The birth rate in Germany is below the replacement level, the ratio of old to young people will more than double by 2035, and Germany will then have the oldest population in the world. No less than 40 million younger immigrants would be needed to keep the present ratio of young to old constant up to 2035.

The ageing population is the result of changing lifestyles. The DINK family (dual income, no kids) is becoming increasingly popular. It's easier for two family members to live on two incomes than for five on one. Many young people don't even consider having children.

Demographic developments will weaken the growth forces in Germany. The largest age cohorts are still between 35 and 40. In the coming years, these people will advance the New Economy and boost growth. But in fifteen years the oven will cool down, and in thirty years the fire will have gone out. Today's 35 year olds will be retired, and after this generation not much will follow

Providing for the elderly will become more problematic. If pension benefits are adjusted in accordance with increases in gross wages, the pension contribution rate will have to increase from today's 20% to more than 40%. Only by cutting benefits in 1992, 1999 and 2000 and by shifting the pension costs to the general budget was it possible to cap the future contribution rate at 24% and to create the illusion of a problem solved. But who will pay the taxes, and how will society deal with increasing poverty among the elderly?

It is high time that Germany takes the problem of an ageing population seriously. The consequences and the causes of the high proportion of elderly are related. A generation that fails to build up human capital, by having children, or real capital, by accumulating savings, will go hungry when they are old, since you can't get out what you haven't put in. Germans now prefer to have fewer children than they once did, and they have also chosen to decrease their savings rate. This means that a crisis is looming in the provision for the elderly. Increasing savings is the least that can be done to avert the crisis. Opting for promoting savings instead of making savings obligatory was a mistake the German government made in the recent pension reform. Whoever saves money by not having children can certainly be expected to put the money away in a savings plan, especially when the suspicion arises that these people don't save because they expect to live off social welfare in old age.

It would be more important, of course, to change young people's attitudes toward children and family. This doesn't mean that the government should get involved in matters that are not its business, but it can put an end to the massive influence on family planning that it currently exerts via the pension insurance system.
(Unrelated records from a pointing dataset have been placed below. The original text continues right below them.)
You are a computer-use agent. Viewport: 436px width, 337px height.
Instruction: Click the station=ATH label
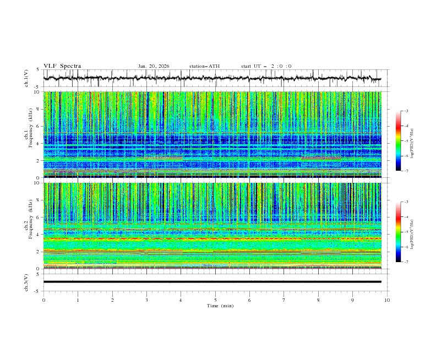(204, 66)
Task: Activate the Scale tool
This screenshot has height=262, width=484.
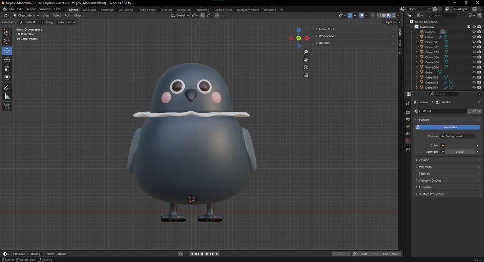Action: click(7, 69)
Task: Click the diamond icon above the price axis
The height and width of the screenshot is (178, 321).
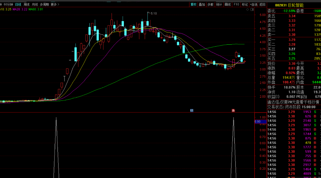Action: click(x=248, y=9)
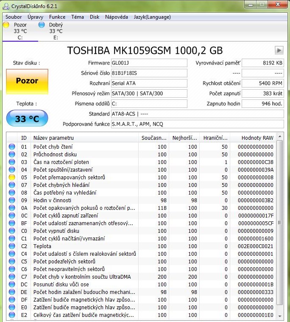Click the CrystalDiskInfo title bar app icon
Image resolution: width=290 pixels, height=322 pixels.
(7, 6)
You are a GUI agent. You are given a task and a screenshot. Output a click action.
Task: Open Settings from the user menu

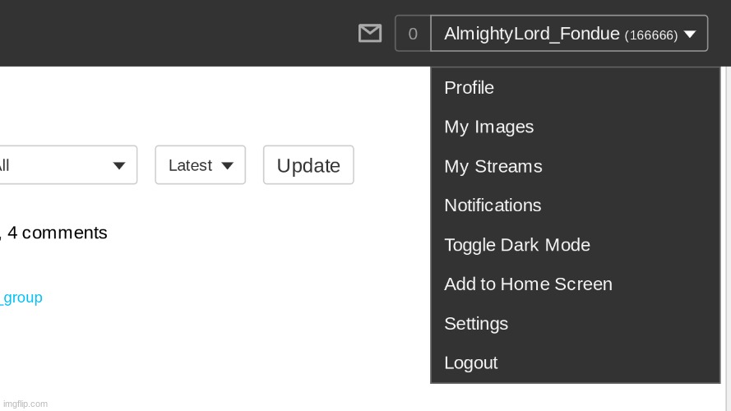(x=476, y=324)
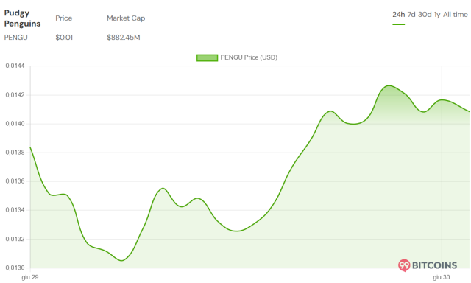Click the $882.45M market cap value
471x283 pixels.
pos(124,38)
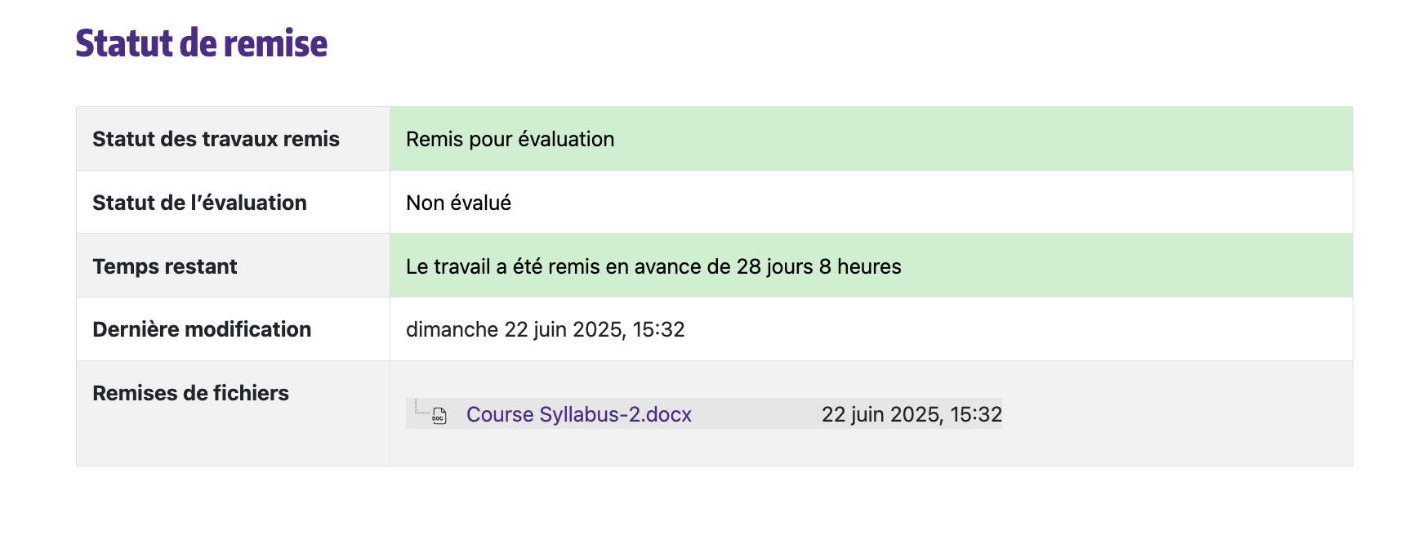The image size is (1413, 536).
Task: Click the file's 22 juin 2025 timestamp
Action: pos(911,414)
Pension insurance is insurance against childlessness since it gives an individual entitlements against the children of other people if that individual has no children of his own. This insurance is justified to the extent that the ability to have children is unpredictable. But the problem is that the number of children is largely planned and not accidental, and the pension insurance system has contributed to the declining number of children that people now have.
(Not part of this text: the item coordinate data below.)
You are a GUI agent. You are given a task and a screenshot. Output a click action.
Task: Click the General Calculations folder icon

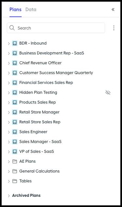15,171
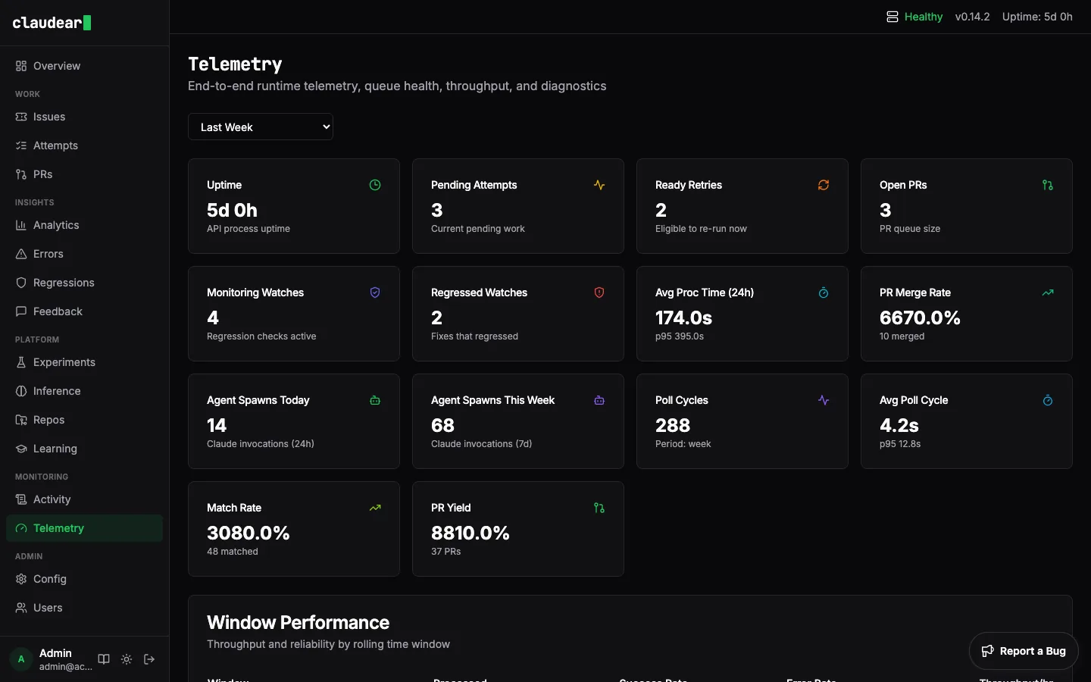The image size is (1091, 682).
Task: Click the Regressions warning icon
Action: (20, 283)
Before Bismarck introduced the statutory pension scheme, everyone knew that they would be poor in old age without children of their own and would have to rely on relatives to support them. For this reason, children were a planned part of people's lives, as is the case in most countries of the world. Pension insurance, however, has destroyed the connection between the living standard in old age and the number of own children. The example of the uncle or aunt who managed to survive in old age without having had children, has become the accepted thing. From generation to generation, life planning has gradually changed, and today the relationship between children and the standard of living of the elderly has vanished completely from the consciousness of young people. People no longer think about pensions when they think about having children. This proves how strong the fertility restraints of the statutory pension system are.

The false incentives provided by the pension system must be rescinded. Scaling the contributions to the pension and nursing-care insurance scheme according to the number of children, which the Constitutional Court has called for, is a reasonable solution. But it doesn't help relieve the pressure on future generations, who cannot be expected to bear the contribution burden in light of their few numbers. It would be much better to scale pension benefits to the number of children. All pensioners who helped create the foundation for pension benefits by having their own children should not be subject to benefit cuts. The rest must get by with less, but they already have the funds needed to offset benefit reductions with their own savings.

Such a system would impress upon young people in Germany that they are responsible for their own pensions, and it would at least restore a portion of the natural motivation for having children. Traditional family assistance attempts to offset the socialisation of human capital in the pension system by giving transfer payments to large families. It attempts to compensate one government intervention by another. The scaling of pension benefits according to the number of children achieves a similar goal by reducing the volume of intervention. In principle it is the correct means for meeting the demands of the Constitutional Court.

Hans-Werner Sinn
President of the Ifo Institute

German original published as "Rentenhöhe nach Kinderzahl" in Welt am Sonntag (08 April 2001, p.5).